**Work to be completed:** Count the lines below with the string "Applications" in them. Only the number should be given.

(Collected data entries)
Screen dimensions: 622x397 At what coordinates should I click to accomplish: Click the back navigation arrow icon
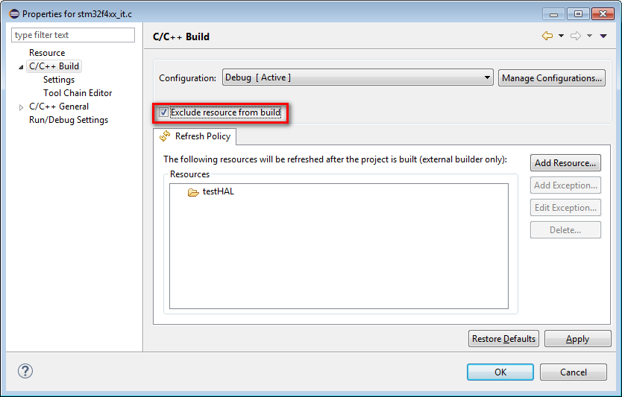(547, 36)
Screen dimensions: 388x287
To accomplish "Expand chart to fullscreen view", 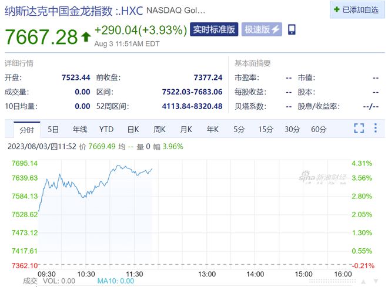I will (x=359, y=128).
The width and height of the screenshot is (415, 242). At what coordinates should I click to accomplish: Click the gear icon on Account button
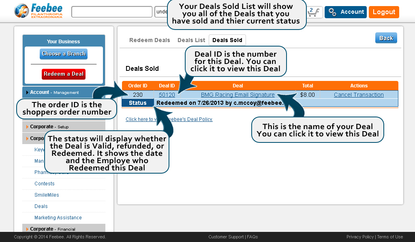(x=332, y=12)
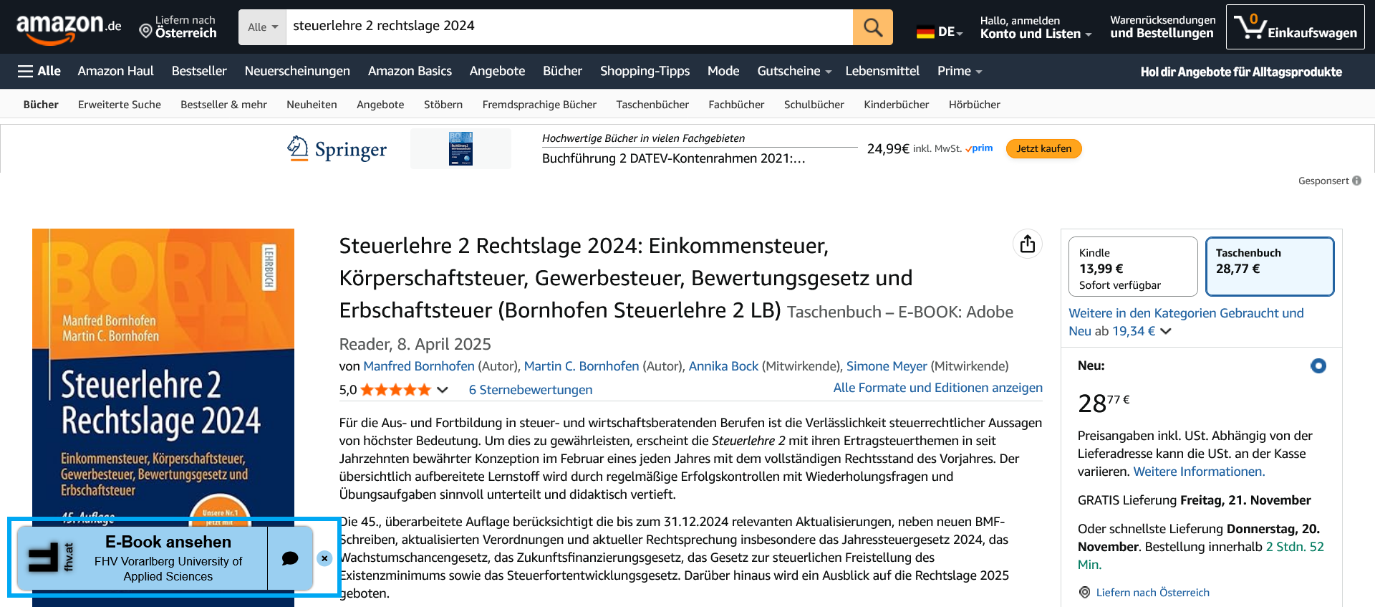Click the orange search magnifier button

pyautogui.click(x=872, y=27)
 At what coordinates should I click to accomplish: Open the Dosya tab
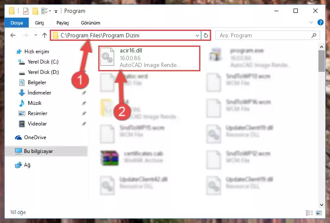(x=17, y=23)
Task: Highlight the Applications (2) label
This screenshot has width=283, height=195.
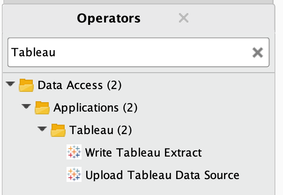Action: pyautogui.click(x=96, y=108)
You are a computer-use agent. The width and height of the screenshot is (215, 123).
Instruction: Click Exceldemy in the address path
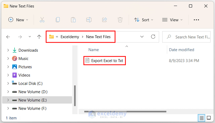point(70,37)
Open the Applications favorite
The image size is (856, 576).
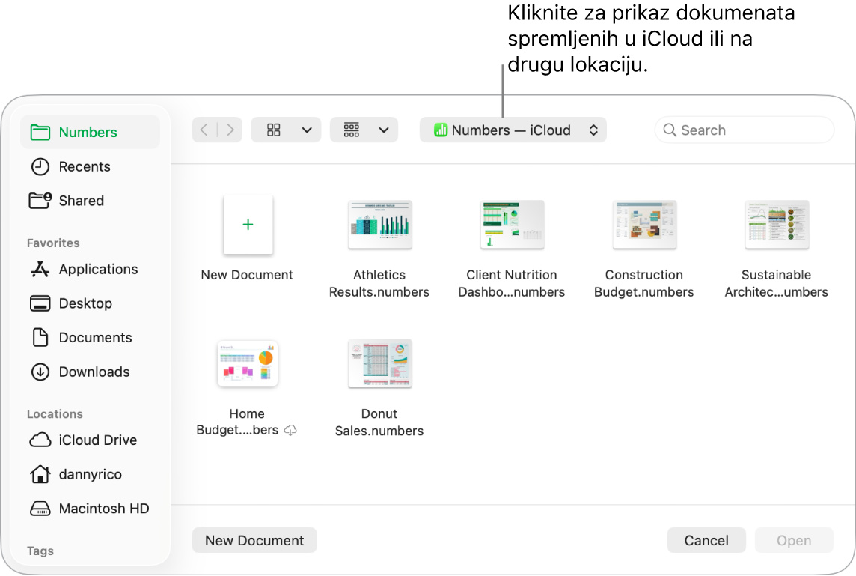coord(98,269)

**Task solution:** 2